Saved entries

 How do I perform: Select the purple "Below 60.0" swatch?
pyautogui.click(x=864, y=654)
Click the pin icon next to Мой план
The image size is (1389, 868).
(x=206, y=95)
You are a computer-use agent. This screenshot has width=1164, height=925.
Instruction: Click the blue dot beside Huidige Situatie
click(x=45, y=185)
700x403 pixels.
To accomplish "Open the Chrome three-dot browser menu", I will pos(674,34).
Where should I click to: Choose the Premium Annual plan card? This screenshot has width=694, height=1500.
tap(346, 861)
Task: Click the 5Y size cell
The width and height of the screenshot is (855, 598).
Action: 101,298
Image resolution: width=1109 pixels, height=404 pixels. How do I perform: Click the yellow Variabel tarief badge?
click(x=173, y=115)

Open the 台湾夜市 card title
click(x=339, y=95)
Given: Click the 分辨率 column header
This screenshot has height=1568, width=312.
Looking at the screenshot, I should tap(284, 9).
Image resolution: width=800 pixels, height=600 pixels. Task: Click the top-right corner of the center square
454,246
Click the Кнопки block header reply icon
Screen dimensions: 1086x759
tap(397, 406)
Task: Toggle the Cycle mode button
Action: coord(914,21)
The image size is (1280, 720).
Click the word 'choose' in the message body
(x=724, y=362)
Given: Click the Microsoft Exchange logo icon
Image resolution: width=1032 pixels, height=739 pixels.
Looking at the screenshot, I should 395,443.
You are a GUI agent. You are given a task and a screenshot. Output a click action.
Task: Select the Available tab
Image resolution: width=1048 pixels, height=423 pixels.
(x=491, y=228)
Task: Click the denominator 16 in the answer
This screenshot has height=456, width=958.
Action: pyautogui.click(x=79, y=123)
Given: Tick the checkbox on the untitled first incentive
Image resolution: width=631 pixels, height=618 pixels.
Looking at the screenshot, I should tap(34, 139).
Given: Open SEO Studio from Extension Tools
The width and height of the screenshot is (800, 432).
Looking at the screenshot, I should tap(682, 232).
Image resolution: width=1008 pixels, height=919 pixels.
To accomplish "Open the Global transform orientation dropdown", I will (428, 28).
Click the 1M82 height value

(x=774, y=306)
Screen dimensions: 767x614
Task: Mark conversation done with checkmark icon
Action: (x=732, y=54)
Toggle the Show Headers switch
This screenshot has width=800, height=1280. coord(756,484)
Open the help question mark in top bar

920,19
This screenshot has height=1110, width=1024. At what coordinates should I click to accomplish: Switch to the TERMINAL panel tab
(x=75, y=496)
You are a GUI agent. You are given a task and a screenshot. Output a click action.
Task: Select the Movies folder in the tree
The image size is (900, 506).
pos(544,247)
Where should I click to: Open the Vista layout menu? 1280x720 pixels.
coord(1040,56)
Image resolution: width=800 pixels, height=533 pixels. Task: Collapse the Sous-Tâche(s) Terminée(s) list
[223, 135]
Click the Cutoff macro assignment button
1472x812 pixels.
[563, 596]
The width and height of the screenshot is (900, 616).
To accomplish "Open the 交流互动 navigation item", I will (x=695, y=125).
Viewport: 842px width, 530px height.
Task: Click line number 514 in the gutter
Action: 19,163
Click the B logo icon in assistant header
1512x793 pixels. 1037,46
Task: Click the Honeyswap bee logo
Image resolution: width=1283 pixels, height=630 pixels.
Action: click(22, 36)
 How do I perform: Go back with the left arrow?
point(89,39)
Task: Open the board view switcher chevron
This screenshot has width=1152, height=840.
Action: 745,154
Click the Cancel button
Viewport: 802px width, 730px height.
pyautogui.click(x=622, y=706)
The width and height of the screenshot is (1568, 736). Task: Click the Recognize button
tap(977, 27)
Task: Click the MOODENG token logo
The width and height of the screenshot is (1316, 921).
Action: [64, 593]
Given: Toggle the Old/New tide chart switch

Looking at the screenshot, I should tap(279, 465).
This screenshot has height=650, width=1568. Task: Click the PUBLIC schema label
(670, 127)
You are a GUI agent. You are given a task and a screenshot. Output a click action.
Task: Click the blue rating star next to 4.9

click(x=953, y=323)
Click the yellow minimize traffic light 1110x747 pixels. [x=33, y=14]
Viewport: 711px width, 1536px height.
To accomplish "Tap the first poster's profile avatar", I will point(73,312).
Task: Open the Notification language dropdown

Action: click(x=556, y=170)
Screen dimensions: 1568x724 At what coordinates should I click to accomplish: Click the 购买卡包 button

### Activity:
Restate word for word only the lines above from the line containing "Open the 台湾夜市 card title" to the line containing "Click the Кнопки block header reply icon", both of them included.

### Result:
Open the 台湾夜市 card title
click(x=339, y=95)
Given: Click the 分辨率 column header
This screenshot has height=1568, width=312.
Looking at the screenshot, I should tap(284, 9).
Image resolution: width=800 pixels, height=600 pixels. Task: Click the top-right corner of the center square
454,246
Click the Кнопки block header reply icon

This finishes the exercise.